## Passage to read:
»»

The goal is to choose one approach and stick with it. The key is to have a clear, standardized unit of work. It’s crucial to ensure that teams fully understand your definitions and how your work items align with Flow Items.

Clarifying Value Streams, Stages, and Mapping

This article does not aim to provide an in-depth education on Value Streams, as there are many excellent resources available to help you and your teams explore Value Streams and Value Stream Mapping. However, adopting Flow Metrics without first investing in this foundational knowledge can lead to significant challenges. Organizations often struggle to define a Value Stream, understand its components, and connect these elements to mapping efforts. Common difficulties tend to arise in four key areas:

  1. The Scope or Definition of a Value Stream
    • A Value Stream represents the entire end-to-end process from concept to cash (or value realization) of a Product.
    • A Value Stream should cover the entire product or product portfolio, including all teams and team members involved.
  2. The Stages or Phases of a Value Stream
    • Many teams confuse operational execution tasks with high-level Value Stream stages.
    • The Value Stream Model is typically presented as a series of distinct stages: Discovery, Delivery, Operation, and Support. Each stage represents a critical phase in the process of creating and delivering value.
  3. The Steps That Are Used to Create a Value Stream Map
    • Value Stream Mapping involves breaking down high-level stages into steps that contribute to the flow of value.
    • Steps such as Backlog, Planning, Development, Testing, Deployment, and Verification help identify where value is added and where inefficiencies occur.
    • These steps are different from granular tasks, which are the specific processes carried out within each step.
  4. The Confusion Between a Value Stream Mapping Step and a Process Mapping
    • One of the most common mistakes teams make is treating process mapping as value stream mapping.
    • Value Stream Mapping involves outlining the steps within a stage or phase of the Value Stream to identify delays, bottlenecks, and inefficiencies.
    • Process Mapping, on the other hand, is about detailing the specific activities within each step, such as coding, pull requests, code review, CI build, etc.

By addressing these four areas of confusion, teams can better align their understanding of Value Streams, ensuring Flow Metrics are applied correctly and effectively measured.

««

## Your goal:
According to the passage on Value Streams, what four distinct stages typically make up the Value Stream Model?

## Stored rows:
»»

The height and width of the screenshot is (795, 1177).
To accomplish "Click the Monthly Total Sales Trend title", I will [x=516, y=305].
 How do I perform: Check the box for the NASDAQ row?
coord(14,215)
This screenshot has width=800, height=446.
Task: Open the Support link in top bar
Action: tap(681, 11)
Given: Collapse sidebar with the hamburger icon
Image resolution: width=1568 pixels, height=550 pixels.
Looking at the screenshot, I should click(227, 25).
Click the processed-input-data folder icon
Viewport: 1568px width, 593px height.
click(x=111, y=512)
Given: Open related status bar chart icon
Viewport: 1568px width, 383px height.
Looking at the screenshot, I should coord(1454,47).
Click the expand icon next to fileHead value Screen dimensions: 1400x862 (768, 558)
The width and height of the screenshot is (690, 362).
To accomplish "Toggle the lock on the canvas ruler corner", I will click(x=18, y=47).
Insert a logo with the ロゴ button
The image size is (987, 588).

««

## Response to this task:
Discovery, Delivery, Operation, and Support.